Task material:
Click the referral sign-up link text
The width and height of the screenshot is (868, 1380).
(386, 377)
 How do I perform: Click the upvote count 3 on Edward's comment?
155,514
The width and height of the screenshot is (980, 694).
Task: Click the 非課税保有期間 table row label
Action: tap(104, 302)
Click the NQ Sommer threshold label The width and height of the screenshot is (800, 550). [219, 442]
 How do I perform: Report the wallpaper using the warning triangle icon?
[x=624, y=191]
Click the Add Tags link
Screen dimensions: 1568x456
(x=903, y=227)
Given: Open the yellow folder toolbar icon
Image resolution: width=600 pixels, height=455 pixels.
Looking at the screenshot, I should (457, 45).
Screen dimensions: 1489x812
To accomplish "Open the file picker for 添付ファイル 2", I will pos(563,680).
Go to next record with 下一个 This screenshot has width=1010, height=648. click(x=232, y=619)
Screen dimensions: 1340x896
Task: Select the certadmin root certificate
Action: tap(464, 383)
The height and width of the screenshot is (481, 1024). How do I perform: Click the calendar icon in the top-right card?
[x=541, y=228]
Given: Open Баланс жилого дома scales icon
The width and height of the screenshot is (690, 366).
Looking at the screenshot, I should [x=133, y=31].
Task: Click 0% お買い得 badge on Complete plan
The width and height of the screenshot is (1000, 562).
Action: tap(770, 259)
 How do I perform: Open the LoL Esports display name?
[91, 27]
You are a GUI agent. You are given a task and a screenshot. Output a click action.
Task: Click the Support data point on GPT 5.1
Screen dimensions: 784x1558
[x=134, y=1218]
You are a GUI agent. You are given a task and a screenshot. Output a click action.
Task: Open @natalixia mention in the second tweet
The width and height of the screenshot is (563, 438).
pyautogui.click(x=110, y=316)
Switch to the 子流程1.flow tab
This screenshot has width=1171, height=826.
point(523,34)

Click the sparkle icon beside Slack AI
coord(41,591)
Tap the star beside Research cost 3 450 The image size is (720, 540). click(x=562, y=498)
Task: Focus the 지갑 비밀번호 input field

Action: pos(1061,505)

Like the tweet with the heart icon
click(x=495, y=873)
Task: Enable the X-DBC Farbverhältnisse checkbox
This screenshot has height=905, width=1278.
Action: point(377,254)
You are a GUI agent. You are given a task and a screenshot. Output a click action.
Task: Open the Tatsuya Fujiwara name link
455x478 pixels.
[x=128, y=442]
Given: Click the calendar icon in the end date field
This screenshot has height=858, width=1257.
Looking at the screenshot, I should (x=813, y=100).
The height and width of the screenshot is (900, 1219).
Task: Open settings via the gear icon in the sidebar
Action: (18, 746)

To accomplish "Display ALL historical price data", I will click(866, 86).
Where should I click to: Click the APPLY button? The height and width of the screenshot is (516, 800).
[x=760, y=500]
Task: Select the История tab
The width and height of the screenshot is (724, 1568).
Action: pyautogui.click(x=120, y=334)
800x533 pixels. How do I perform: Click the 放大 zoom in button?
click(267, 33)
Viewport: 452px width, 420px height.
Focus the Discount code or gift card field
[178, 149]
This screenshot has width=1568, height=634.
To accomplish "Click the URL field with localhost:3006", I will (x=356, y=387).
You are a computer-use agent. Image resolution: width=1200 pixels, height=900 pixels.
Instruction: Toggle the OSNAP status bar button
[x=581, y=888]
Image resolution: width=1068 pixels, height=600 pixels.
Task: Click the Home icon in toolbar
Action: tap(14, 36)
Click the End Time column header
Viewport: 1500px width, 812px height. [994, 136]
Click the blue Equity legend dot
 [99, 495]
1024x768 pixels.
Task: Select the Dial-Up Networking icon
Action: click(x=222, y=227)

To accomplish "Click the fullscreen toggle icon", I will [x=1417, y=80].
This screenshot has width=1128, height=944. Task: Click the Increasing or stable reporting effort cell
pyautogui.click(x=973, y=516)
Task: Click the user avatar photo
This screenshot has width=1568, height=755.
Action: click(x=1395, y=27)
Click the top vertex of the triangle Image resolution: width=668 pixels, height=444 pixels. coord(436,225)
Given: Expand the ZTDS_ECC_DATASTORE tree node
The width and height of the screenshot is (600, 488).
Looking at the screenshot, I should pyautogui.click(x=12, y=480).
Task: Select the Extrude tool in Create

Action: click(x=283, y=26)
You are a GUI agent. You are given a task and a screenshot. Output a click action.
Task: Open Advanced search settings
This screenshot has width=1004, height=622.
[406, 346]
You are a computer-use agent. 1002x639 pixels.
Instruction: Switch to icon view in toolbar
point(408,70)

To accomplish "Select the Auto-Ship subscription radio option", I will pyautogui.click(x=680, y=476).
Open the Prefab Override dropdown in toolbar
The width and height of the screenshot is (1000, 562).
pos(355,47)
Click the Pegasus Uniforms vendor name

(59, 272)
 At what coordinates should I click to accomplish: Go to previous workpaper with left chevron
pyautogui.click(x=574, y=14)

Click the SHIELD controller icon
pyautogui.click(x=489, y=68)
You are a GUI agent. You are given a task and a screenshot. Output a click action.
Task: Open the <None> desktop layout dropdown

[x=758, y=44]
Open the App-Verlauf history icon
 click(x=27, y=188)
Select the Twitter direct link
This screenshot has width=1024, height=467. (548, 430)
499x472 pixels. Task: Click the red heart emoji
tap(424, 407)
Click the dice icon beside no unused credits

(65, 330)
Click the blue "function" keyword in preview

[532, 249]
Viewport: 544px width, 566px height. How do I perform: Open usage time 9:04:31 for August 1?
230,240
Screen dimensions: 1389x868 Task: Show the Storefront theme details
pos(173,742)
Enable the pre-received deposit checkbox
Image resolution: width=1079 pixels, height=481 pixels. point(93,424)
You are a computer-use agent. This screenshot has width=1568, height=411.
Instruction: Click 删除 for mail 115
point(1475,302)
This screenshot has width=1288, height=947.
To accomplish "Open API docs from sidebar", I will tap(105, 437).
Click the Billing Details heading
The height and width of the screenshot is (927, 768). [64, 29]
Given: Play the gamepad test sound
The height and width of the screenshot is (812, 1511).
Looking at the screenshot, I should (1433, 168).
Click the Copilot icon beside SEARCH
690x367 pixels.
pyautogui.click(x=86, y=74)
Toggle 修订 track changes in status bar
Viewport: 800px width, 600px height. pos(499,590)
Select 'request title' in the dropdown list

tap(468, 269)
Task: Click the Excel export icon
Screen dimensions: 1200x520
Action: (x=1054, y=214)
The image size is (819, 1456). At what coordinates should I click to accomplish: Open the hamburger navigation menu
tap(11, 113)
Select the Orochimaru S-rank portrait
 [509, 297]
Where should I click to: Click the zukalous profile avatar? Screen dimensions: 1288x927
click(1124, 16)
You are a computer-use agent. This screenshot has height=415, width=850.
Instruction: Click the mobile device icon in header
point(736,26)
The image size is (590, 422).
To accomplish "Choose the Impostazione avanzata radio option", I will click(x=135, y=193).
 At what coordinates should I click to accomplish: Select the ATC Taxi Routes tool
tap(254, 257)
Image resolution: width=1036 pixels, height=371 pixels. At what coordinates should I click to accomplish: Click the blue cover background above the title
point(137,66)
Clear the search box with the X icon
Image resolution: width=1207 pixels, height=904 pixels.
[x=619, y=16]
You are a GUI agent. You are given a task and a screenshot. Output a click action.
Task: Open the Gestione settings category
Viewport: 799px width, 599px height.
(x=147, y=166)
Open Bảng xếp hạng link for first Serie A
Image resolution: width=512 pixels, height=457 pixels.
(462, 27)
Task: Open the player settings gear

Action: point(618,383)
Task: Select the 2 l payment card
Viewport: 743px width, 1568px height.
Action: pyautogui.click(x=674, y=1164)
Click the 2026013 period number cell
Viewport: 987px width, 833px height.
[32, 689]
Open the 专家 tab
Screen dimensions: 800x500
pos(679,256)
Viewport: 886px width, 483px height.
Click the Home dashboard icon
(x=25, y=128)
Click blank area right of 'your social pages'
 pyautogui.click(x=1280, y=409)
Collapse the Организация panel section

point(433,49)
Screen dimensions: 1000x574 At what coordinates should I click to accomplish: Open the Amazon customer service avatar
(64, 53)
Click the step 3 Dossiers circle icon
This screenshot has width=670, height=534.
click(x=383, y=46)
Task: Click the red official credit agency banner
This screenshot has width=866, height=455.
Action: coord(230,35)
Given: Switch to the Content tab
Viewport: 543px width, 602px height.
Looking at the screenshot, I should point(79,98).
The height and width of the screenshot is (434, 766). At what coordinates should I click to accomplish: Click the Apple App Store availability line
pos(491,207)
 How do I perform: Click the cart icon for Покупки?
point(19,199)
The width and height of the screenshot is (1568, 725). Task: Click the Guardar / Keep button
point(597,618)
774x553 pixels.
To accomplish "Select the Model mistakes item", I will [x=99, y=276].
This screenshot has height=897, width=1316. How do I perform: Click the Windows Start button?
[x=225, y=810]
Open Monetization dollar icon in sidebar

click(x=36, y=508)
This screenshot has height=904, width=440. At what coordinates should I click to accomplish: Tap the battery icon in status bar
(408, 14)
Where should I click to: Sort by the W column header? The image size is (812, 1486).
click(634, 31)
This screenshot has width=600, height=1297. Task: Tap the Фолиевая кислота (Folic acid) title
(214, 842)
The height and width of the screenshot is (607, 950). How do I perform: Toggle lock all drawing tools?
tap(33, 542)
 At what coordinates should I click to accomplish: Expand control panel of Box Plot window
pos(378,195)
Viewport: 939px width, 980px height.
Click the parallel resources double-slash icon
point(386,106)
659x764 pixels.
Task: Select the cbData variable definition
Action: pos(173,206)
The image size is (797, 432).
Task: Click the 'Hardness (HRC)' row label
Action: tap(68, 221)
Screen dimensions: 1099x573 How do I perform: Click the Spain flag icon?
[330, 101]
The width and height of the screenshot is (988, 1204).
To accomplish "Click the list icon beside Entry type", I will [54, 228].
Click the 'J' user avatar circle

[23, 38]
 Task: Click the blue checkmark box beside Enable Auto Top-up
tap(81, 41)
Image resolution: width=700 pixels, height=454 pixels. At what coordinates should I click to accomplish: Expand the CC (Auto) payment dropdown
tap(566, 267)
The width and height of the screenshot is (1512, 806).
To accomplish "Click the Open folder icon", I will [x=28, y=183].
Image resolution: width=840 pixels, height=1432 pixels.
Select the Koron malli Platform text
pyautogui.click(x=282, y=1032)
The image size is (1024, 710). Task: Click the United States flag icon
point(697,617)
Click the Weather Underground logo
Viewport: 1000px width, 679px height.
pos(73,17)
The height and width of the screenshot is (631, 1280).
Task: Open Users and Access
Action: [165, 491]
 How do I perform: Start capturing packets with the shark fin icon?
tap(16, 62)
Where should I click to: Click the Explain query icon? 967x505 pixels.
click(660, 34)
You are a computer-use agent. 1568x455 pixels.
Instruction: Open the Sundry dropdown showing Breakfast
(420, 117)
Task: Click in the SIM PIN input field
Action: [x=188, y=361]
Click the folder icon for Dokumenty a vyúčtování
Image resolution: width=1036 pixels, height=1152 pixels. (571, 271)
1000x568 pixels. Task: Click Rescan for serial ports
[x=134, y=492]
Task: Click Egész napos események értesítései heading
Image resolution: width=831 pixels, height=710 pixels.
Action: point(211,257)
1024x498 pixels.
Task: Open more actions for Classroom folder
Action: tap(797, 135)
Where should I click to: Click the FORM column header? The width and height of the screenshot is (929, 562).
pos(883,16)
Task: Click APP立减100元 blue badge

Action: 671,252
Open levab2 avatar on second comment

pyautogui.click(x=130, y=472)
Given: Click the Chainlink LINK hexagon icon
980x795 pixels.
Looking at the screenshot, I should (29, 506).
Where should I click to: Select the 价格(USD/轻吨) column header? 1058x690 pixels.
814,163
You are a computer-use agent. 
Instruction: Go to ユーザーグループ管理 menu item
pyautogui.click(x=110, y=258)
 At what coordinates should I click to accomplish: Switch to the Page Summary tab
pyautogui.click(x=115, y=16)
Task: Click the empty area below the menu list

Goal of the exercise:
Your output should be an exact transcription of the line that holds "980x795 pixels." and each line after it through the end of the listing above.

Finished task:
980x795 pixels.
Looking at the screenshot, I should (29, 506).
Where should I click to: Select the 价格(USD/轻吨) column header? 1058x690 pixels.
814,163
You are a computer-use agent. 
Instruction: Go to ユーザーグループ管理 menu item
pyautogui.click(x=110, y=258)
 At what coordinates should I click to accomplish: Switch to the Page Summary tab
pyautogui.click(x=115, y=16)
Task: Click the empty area below the menu list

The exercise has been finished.